At first blush, it sounds like it will be great for those who can’t remember people’s names and terrible for the privacy-minded, who’d rather you didn’t point this real-time facial recognition at them anyway.
Blippar says it’s providing this “unique augmented reality experience” only for people who have a recognized face profile.
The company seeded its launch with profiles it created for more than 70,000 public figures. Eventually, users will be able to set up their own profile via the app’s selfie mode.
From Blippar’s statement:
A recent update to the Blippar app allows people to recognize/”blipp” many public figures from today onwards.
A very exciting feature for users to create their own face profile in augmented reality will also be launching very soon.
The facial recognition piece builds on top of the so-called “Blipparsphere” that the company launched in June. As you can see in its promotional video below, the aim is to unmuddle you when you’re doing things like, say, staring at a purple flower and wondering what the heck that thing is called (hydrangea!).
Point your camera at a guitar, and presto, you’ll see links to information on how to learn how to play it.

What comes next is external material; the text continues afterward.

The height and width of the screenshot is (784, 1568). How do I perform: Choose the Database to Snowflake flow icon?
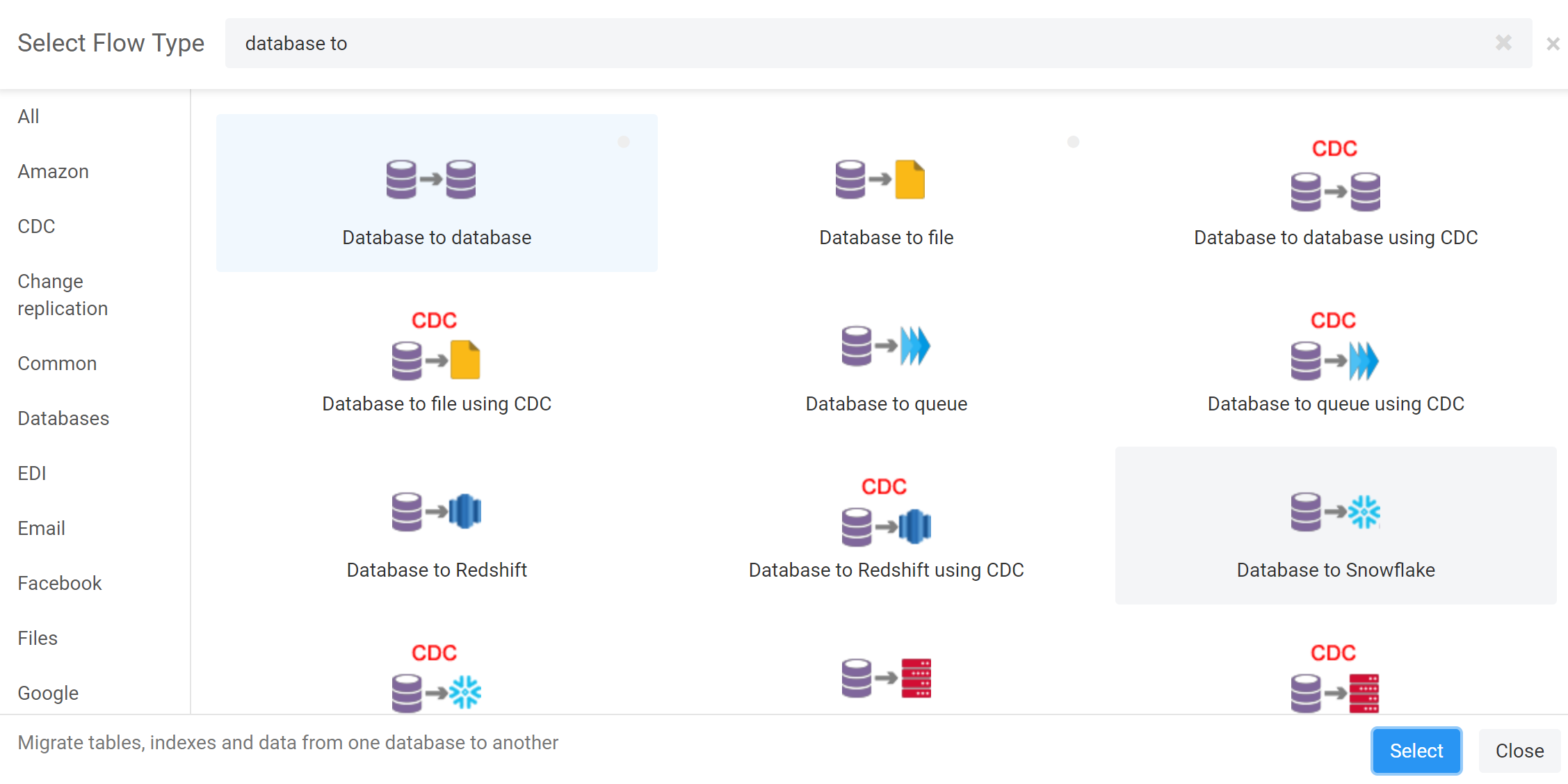pyautogui.click(x=1335, y=511)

And of course – marketing manna! – point your mobile phone at a Starbucks coffee cup, and you’ll get the brand’s Seattle story.
As you can see in the company’s graphics, users’ face “augmented reality” profiles have halos of five circles. Each circle links to more information on a users’s profile, including “mood and aura,” photos, favorite music and a “celebrity look-alike” feature, according to BI.
Introducing our latest feature – facial recognition! Discover more about your fav public figures by blipping them https://t.co/0sQMa35usE
— Blippar (@blippar) December 7, 2016
Blippar co-founder Omar Tayeb told the BBC that privacy is “baked in” to the Blippar app. Even those 70,000 celebrities can have their faces removed (though it doesn’t sound like they were given the “opt-in only” option before their profiles were created!).
It’s a totally opt-in service, the user has full control over what’s shown and they’re able to deactivate it at any time.
The BBC’s Rory Cellan-Jones had a good question for him: what if a sneaky friend snapped your photo and made up a profile on your behalf?
Tayeb said that creating a profile is more involved than that: it entails taking moving pictures of your own face. He said that the system is savvy enough to recognize if someone’s trying to register someone else’s image, though he didn’t give details on how.
While it sounds like Blippar has a well-thought-out approach to privacy, it’s appropriate to bear in mind what can go wrong with facial recognition that hooks up with our social media profiles.
One example: in early April, people started using a Russian facial recognition service to strip porn performers and sex workers of anonymity and out them to friends and family.
They did it by tying together disparate data sets in Big Data fashion: users of an imageboard called Dvach used the FindFace service to match explicit photos with images posted to the Russian version of Facebook: the social network VK (formerly known as Vkontakte).
The imageboard Dvach – Russian for 2chan – is called the Russian version of 4chan.
The popularity of Dvach’s de-anonymizing-via-facial-recognition methodology exploded after photographer Egor Tsvetkov showed how easy it was to take photos of riders on the metro and match the images with their VK social network profiles.
And then of course there was Google Glass: the lollapalooza of fears over privacy invasion. Privacy concerns made Google’s photo-snapping, video-taking headhuggers smell like yesterday’s fish as it was, even without facial recognition, and those concerns led to Google deciding against incorporating facial recognition at all.
That didn’t stop others from doing it, though. There was NameTag, an app for rooted Glass devices that could spot a face and wirelessly match it up to social media profiles, for one.
As well, there were the Dubai police who went right ahead and added facial recognition to Google Glass.
Let’s hope that Blippar truly has made it impossible for somebody to just walk up, point their phone at you, give you the “Say cheese!” prompt, and enable the internet to image-search the blipp out of you in every otherwise obscure corner of your online life.
Alex
Useful article on a great use of AR; Blippar are hardly a start-up though. In the AR industry they’d almost be considered vets at this stage.